Friday, February 28, 2020

Treasury loans Sh5 billion to Kenya Airways for engines repair

Kenya Airways Kenya Airways planes at the JKIA in Nairobi. FILE PHOTO | NMG 
JOHN MUTUA

Summary

    • The funding, a commercial loan that will also finance day-to-day operations for the loss-making airline, underlines its overreliance on Treasury-backed loans and financing.
Treasury has injected Sh5 billion into Kenya Airways
to fund the national carrier’s E190 Embraer fleet engines overhaul and maintenance.
The funding, a commercial loan that will also finance day-to-day operations for the loss-making airline, underlines its overreliance on Treasury-backed loans and financing.
The facility comes months after the Director of Criminal Investigations (DCI) opened a probe into the procurement of the service provider to maintain the engines of its aging fleet.

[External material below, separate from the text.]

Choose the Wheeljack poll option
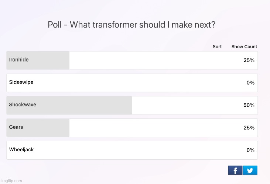click(x=132, y=150)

“The National Treasury made a loan on commercial terms to KQ of Sh5 billion for the purpose of enabling KQ to complete the scheduled engine overhaul programme on its E190 Embraer fleet and fund its general working capital requirements,” said Kenya Airways chairman Michael Joseph in a letter to the Nairobi Securities Exchange
on Friday.
KQ, in plans announced last year, is also seeking to sell six Boeing 787-8 Dreamliner planes, a Boeing B777-300 and a spare GE engine in efforts to raise cash for its operations at the back of continued losses.
As at December 2018, the airline had a fleet of 41 airplanes comprising a mix of Boeing planes for long-haul and Bombardier and Embraers on its short and medium haul flights.

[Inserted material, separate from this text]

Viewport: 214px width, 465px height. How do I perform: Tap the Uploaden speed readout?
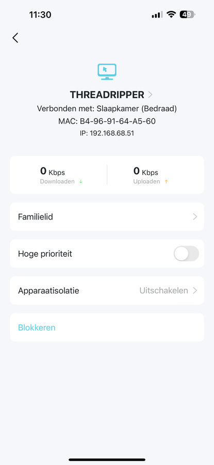[x=150, y=175]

The shrinking fleet and shortfall in pilot numbers has in recent times forced the airline to cancel dozens of flights in what further dimmed its efforts to reduce its widening losses.
In January, KQ agreed to a deal with Kenya Airline Pilots Association (Kalpa) to hire 30 direct entry captains, both local and foreign to ease the acute shortage.

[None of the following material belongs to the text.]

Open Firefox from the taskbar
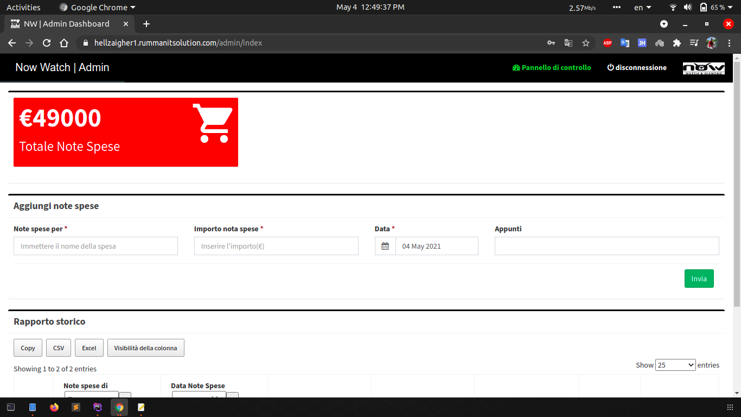The width and height of the screenshot is (741, 417). click(54, 407)
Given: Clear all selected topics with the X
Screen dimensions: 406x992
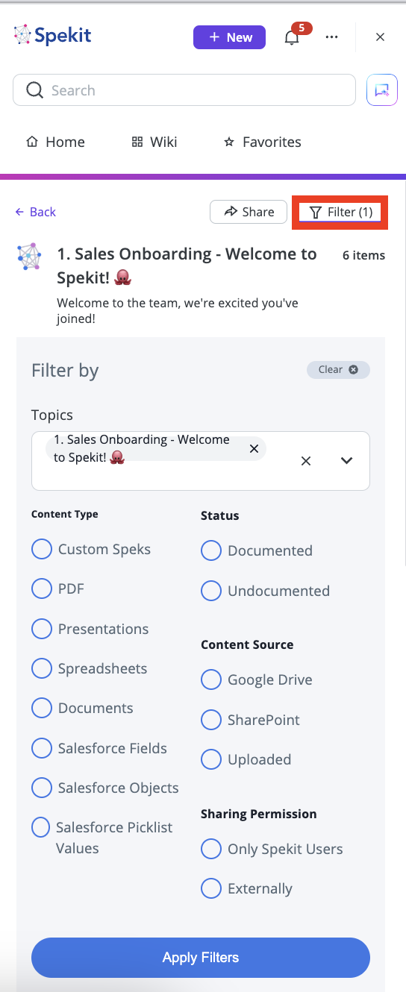Looking at the screenshot, I should click(306, 461).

At the back of its struggles that have cut its fleet size from 52 in 2017, KQ will be re-nationalised before the end of the year after Members of Parliament voted last year in favour of the move that has been described as the most viable option to save it from mounting debts.
Treasury in November 2018 said it would buy out the stakes held by Air France-KLM, local banks and more than 80,000 individual shareholders and delist Kenya Airways from the NSE.